I found a definition that says that simmering is holding a liquid at a temperature of around 185 degrees fahrenheit, low enough that small bubbles, but not large ones, are just beginning to break the surface. If I'm doing the math right, that's 85 degrees celsius. Is it just the 5 degrees difference, I wonder?

And, to confuse things even more, I found a definition of poaching on foodnetwork.com:

Encyclopedia

that refers to "simmering" meats. Hmmm...:cool:

-Mary
post #8 of 15
Strange things happen to protiens when they are subjected to heat over 80 Celcius, they go tough, rubbery, dis-formed, etc. Eggwhites will congeal at around 65 Celcius, yolks around 80. Drop a cracked egg into boiling water and see what happens as opposed to water under the boiling point.
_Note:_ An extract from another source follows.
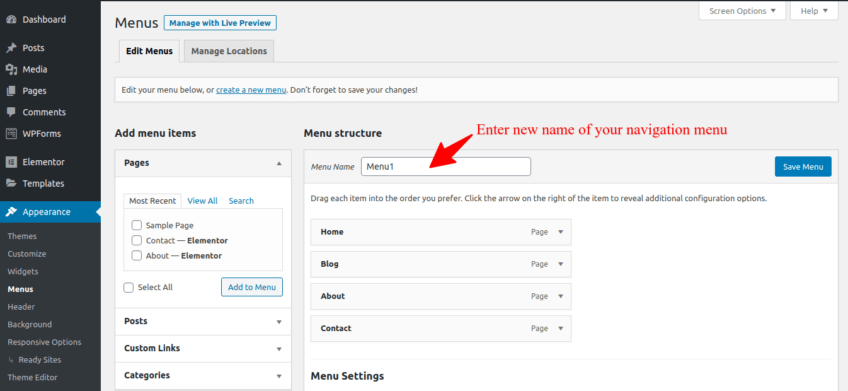This screenshot has height=391, width=848.
Task: Open the Comments speech bubble icon
Action: pyautogui.click(x=11, y=112)
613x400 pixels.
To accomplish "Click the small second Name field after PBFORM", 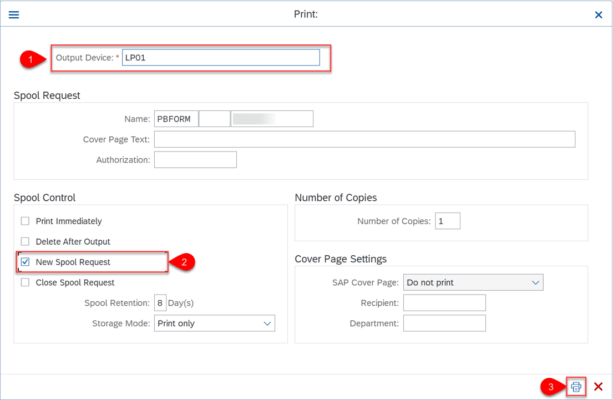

I learnt my lesson a looong time ago about respecting the temperature for poaching when making creme caramel (poached custard in ramekins) for a banquet. The ramekins were sitting in a waterbath, but I had the heat in the oven cranked up too high, and the water came to a slight boil, just tiny bubbles, really, figured it wouldn't matter. When they were cold and it was time to get them out of the molds, I had tiny bubbles all over the custards, looked like swiss cheese, tasted a bit different too, a bit tougher and egg-ier-- and the Chef and the rest of the brigade never let me forget either.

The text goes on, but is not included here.